In the George Washington National Forest debate, a big concern is horizontal drilling and fracking (hydraulic fracturing). Few know that fracking is a single or several-day event that occurs only once in the 30-plus year life of a typical well or that fracking is an engineered process injecting fluid or a gas under pressure deep underground to create a fracture (crack) in reservoir rock. This allows oil and gas to flow from the reservoir to the wellbore.
More than 1 million wells have been fracked since 1947 and no federal government agency has confirmed any contamination from the fracturing process, although there may be cases where drilling caused short-term contamination.
Lisa Jackson, former director of the Environmental Protection Agency, agrees that there has been no proven groundwater contamination from fracking. More than 90 percent of all natural gas wells drilled in the United States require fracking. Most people don’t know that without fracking, our domestic oil and gas industry would cease to exist. Don’t worry, our “friends” at OPEC or in Russia will gladly sell us oil and gas at their prices.
We know from basic engineering and underground observations that fracks cannot go up into groundwater. This isn’t theory or a study. I lived with my family in the middle of oil and gas fields where all of the wells were fracked. Our water well was fine. We never saw any of those dangerous fracking things that we now hear and read about. Our kids are all healthy. The most dangerous threat to our water is a neighbor’s unregulated water well.

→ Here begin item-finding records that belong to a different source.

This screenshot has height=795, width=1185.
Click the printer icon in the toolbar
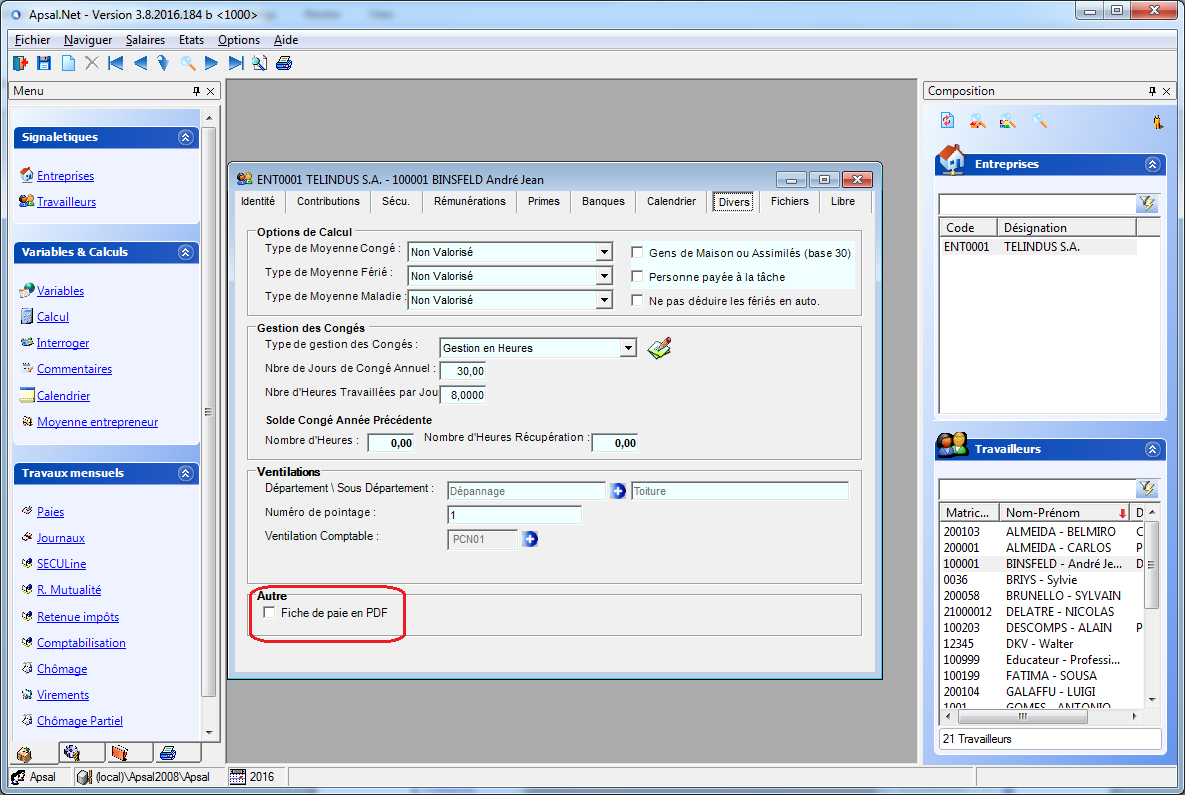pos(284,63)
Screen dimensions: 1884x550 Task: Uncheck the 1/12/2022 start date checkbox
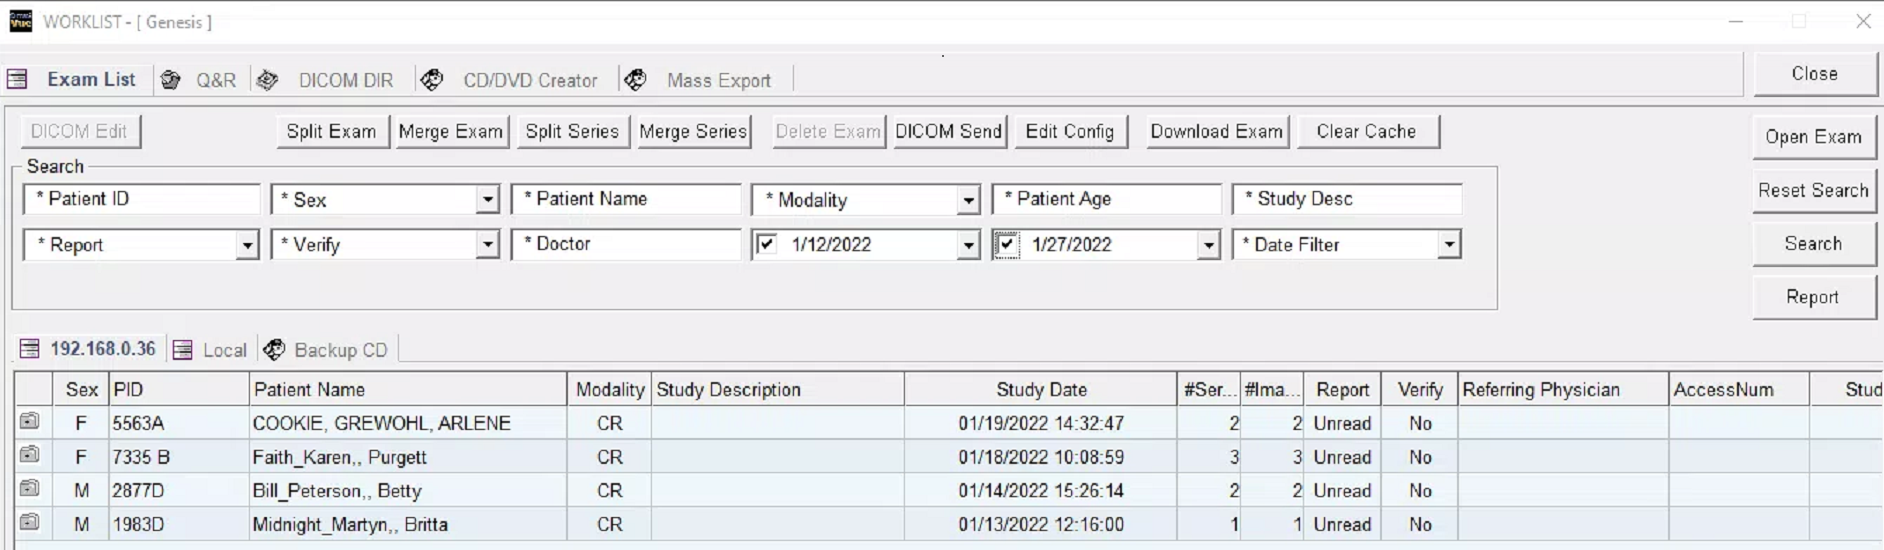(x=767, y=244)
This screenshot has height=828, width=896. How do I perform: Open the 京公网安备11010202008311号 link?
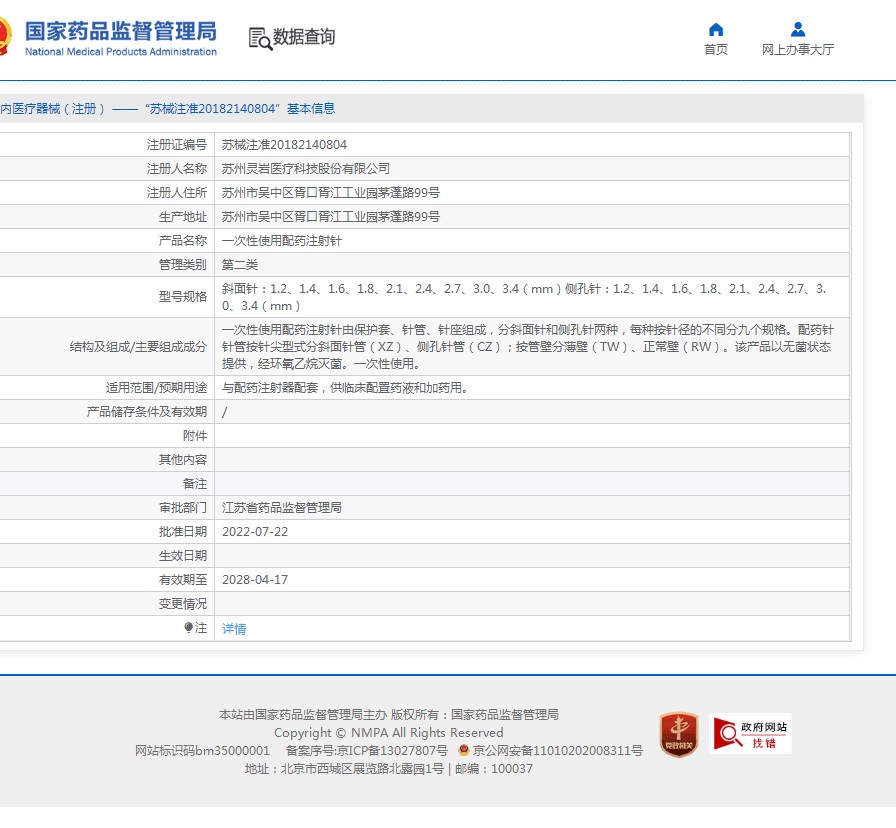point(557,751)
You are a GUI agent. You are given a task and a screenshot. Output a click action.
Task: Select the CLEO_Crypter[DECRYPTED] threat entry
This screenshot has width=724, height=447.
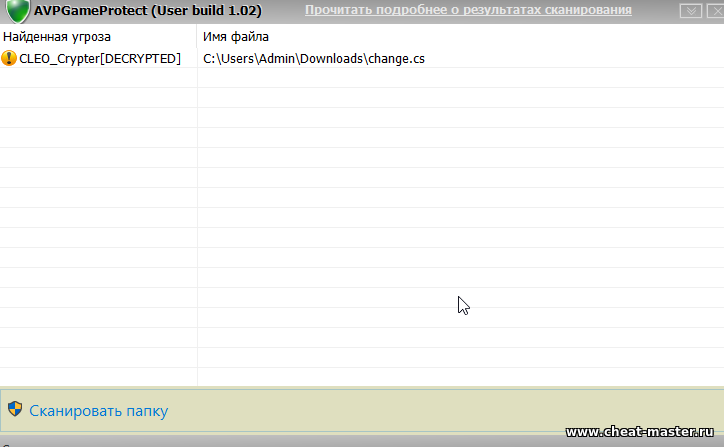pos(100,59)
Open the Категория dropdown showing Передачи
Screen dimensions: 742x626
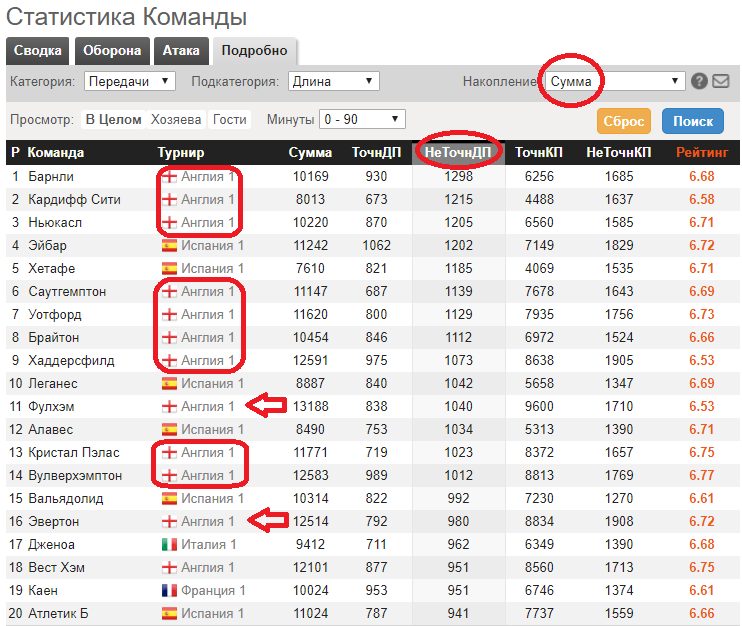tap(129, 81)
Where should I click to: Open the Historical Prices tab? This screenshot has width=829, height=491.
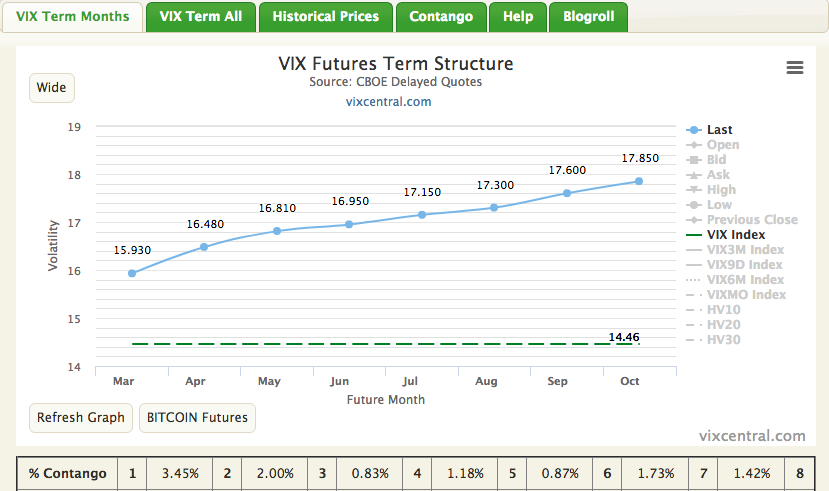[325, 16]
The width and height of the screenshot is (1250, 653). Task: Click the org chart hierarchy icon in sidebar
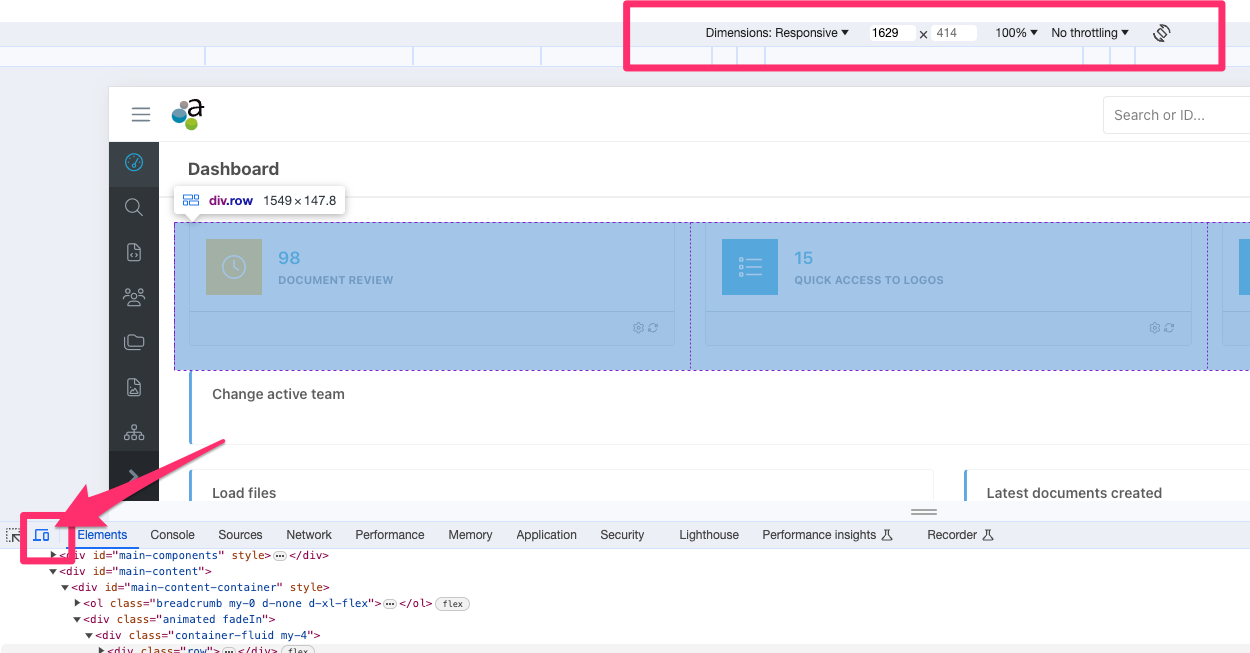[x=134, y=432]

The George Washington can be a great Eastern wilderness without development of any kind. It also can continue to be the beautiful multiuse forest it currently is. Regulations can protect roads and sensitive areas.
With the forest’s location on the edge of the Marcellus Shale, it will probably never be drilled. But should we take that option away from our children? Any forest plan must be based on sound science and engineering rather than fear and fallacy. We need energy to survive. Life without fracking is life without the fundamentals of life. Don’t we want the best for our children and grandchildren?